This idea is such a joke. I know that as a physician there are many of ways of not treating a patient. The risks of any treatment can be overemphasized, you can treat the patient conservatively and then give the patient a referral for a second opinion, you can order a test or procedure and have the patient schedule it and get the insurance approval themselves.
Or, you can be really honest with the patient and tell them, look, I’m losing money by seeing you, do you really want me to take care of you under these conditions? How many people actually want to receive care from someone that has no incentive to provide the care?
In WW2, the Nazis used a lot of slave labor for factory work. There were also quite a few unexploded bombs that came out of those slave labor factories.
You could also just say to the folks pushing this idea; “You want my mind? Try and take it.”
But you lose even more on a patient who doesn't pay a pre-deductible copayment or one where the insurance company denies payment.
Also, I have never understood why some practices can afford to see significant numbers of Medicaid/Medicare patients and others can't. Differences in overhead, time spent with patients, type of practitioner who actually sees the patient, minimum earnings expectation... what is the explanation?

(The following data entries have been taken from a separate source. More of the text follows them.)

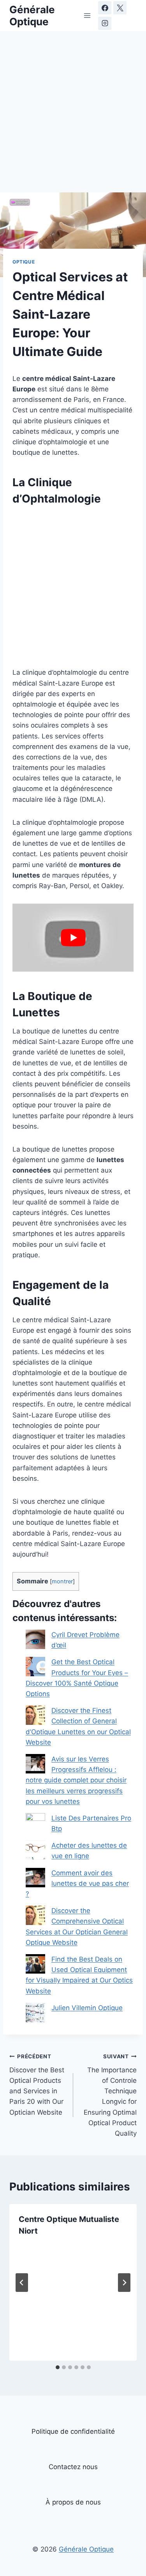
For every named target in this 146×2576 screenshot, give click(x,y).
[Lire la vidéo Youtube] (73, 938)
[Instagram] (104, 23)
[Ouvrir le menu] (87, 15)
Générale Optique (86, 2549)
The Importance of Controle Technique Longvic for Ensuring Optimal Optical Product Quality (110, 2095)
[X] (120, 7)
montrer (62, 1581)
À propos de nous (73, 2502)
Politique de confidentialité (73, 2431)
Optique (23, 262)
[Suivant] (124, 2282)
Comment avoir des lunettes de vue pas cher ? (77, 1883)
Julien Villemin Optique (87, 2008)
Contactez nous (73, 2467)
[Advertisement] (73, 116)
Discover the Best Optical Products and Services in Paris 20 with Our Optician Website (36, 2084)
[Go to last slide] (22, 2282)
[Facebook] (104, 7)
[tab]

If you look at the Canadian commenters on some of these articles, they say they don't want their doctors to make a lot of money because they want to only have doctors who "really care" about them, not ones who are just trying to "get rich." Of course we hear the same thing here about insurance companies, how they're useless because all they do is get rich off of people's medical problems. Underpinning all of this is a fundamental misunderstanding of how and why capitalism works. You in essence have to end up talking to liberals and LOFO voters as if they are kindergarteners, but that is the level at which their education on capitalism stands these days.